FastAPI and Pydantic

  • Dependency Injection: Use response: Response as a type hint for standard injection. Avoid Depends(Response) as it is not a valid dependency provider and can cause router initialization failures.
  • Python Parameter Order: In function signatures, non-default arguments (like response: Response) must precede arguments with default values or Depends().
  • Async Concurrency: Use asyncio.sleep() instead of time.sleep() in async endpoints. Blocking the event loop in a high-concurrency environment leads to worker timeouts and 502 Bad Gateway errors.
  • Pydantic Compatibility: Ensure all new models and utility functions remain compatible with Pydantic v1.10 until a full project-wide migration to v2 is planned. Avoid V2-only features like computed_field or model_validator.

4. Current Migration Status

The following objects have been migrated to the modern V3 configuration and are supported by the V3 API:

  • journal, journal_entry
  • site, site_domain
  • account, account_cfg
  • address, contact
  • order, order_line
  • organization, page
  • data_store, activity_log
  • archive, archive_content
  • hosted_file, post, post_comment
  • person, user
  • lu_country, lu_country_subdivision, lu_time_zone

5. Security and Data Isolation

Implemented in Jan 2026, the V3 architecture enforces strict data isolation and role-aware authorization.
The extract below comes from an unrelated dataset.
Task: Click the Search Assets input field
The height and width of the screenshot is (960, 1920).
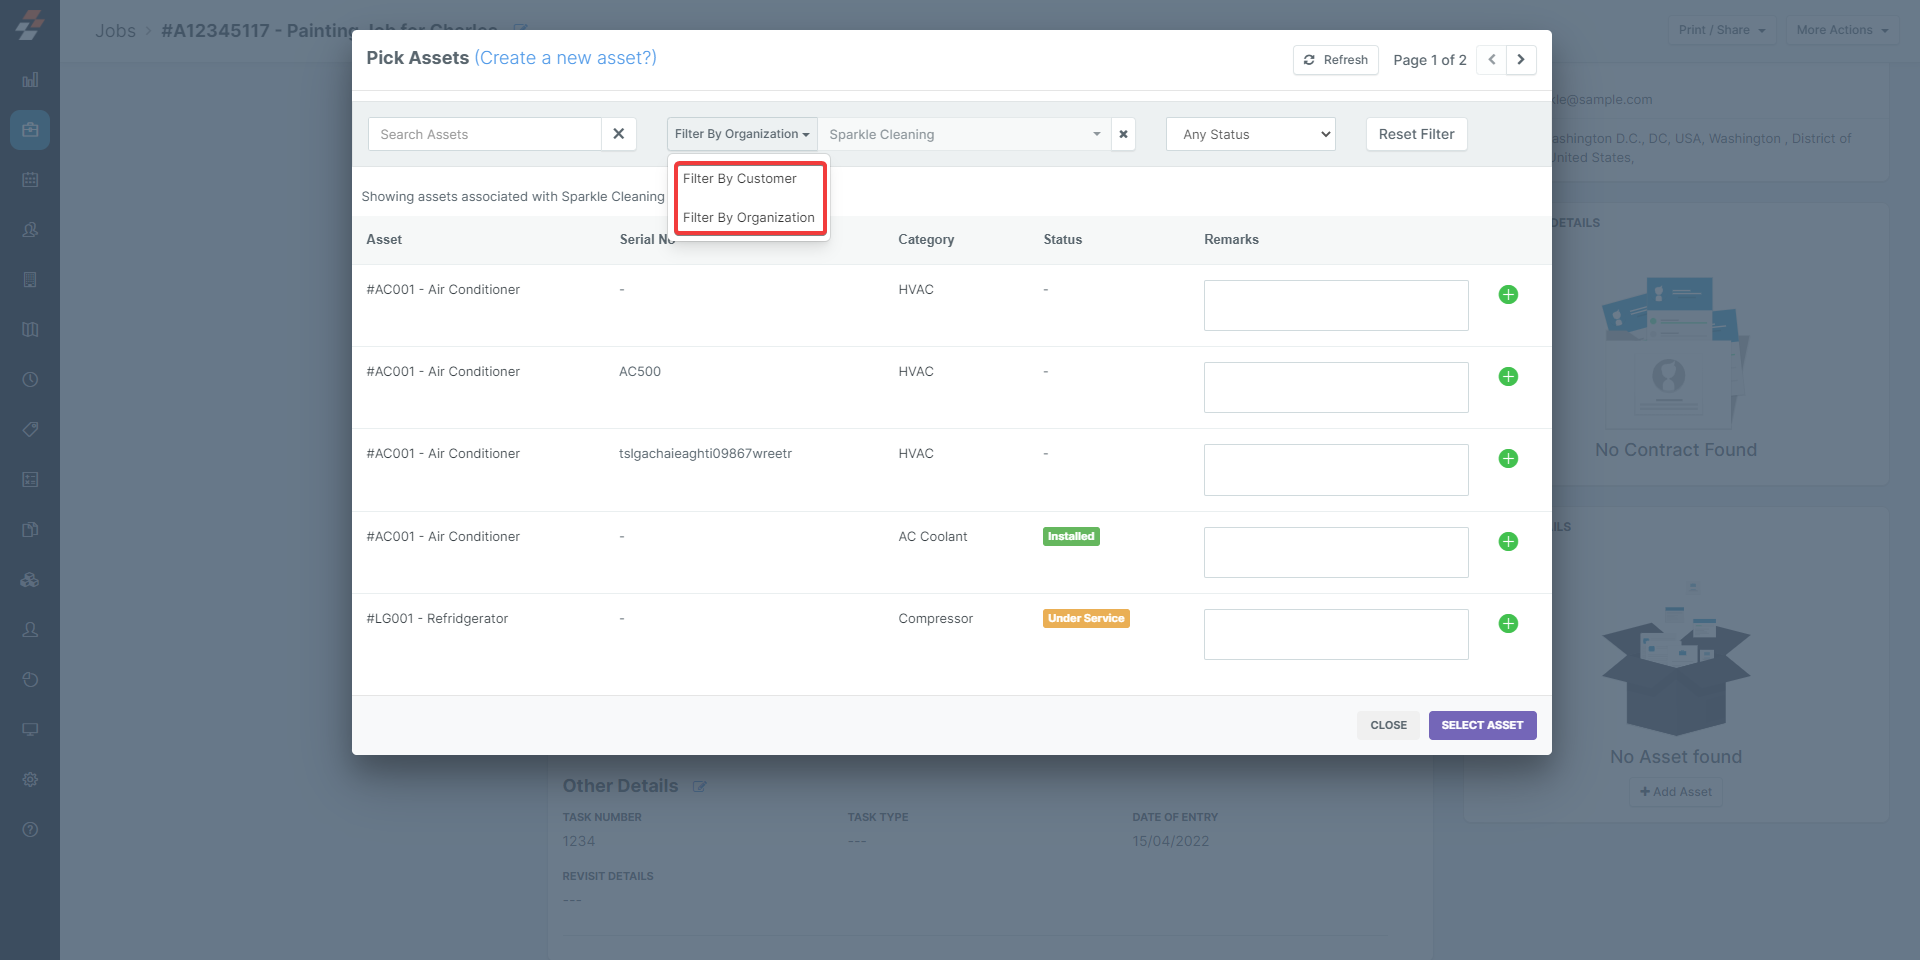Action: coord(485,134)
Role-Aware Authorization (AuthContext)

  • Deferred User Lookup: When a JWT is provided, the API performs a deferred database lookup via load_user_obj to populate administrator, manager, and super flags.
  • Role Scoping: These flags are used to bypass account isolation for support and system maintenance tasks.

Multi-Tenant Isolation

  • Forced Account Filtering: For all non-super users, the API automatically injects an account_id filter into every list and search query. This is enforced at the SQL level via apply_forced_account_filter.
  • Post-Retrieval Verification: Single object retrievals (GET), updates (PATCH), and deletions (DELETE) include a secondary ownership check (check_account_access). If a user attempts to access an ID belonging to another account, they receive a 403 Forbidden response.
  • Hierarchical Verification: Child/Nested endpoints verify the ownership of the parent object before allowing operations on children, preventing cross-tenant "sideways" traversal.
  • Creation Guard: When creating records (POST), the user's account_id is automatically forced onto the new record, preventing a user from creating data for another account.

Bypass and Utility Access

  • X-No-Account-ID: A specialized header used by development utilities and administrative scripts to bypass standard account isolation. This header grants super permissions and should only be used in trusted internal environments.
  • JWT Query Parameter: Supported for direct file downloads and sharing links where custom headers cannot be provided.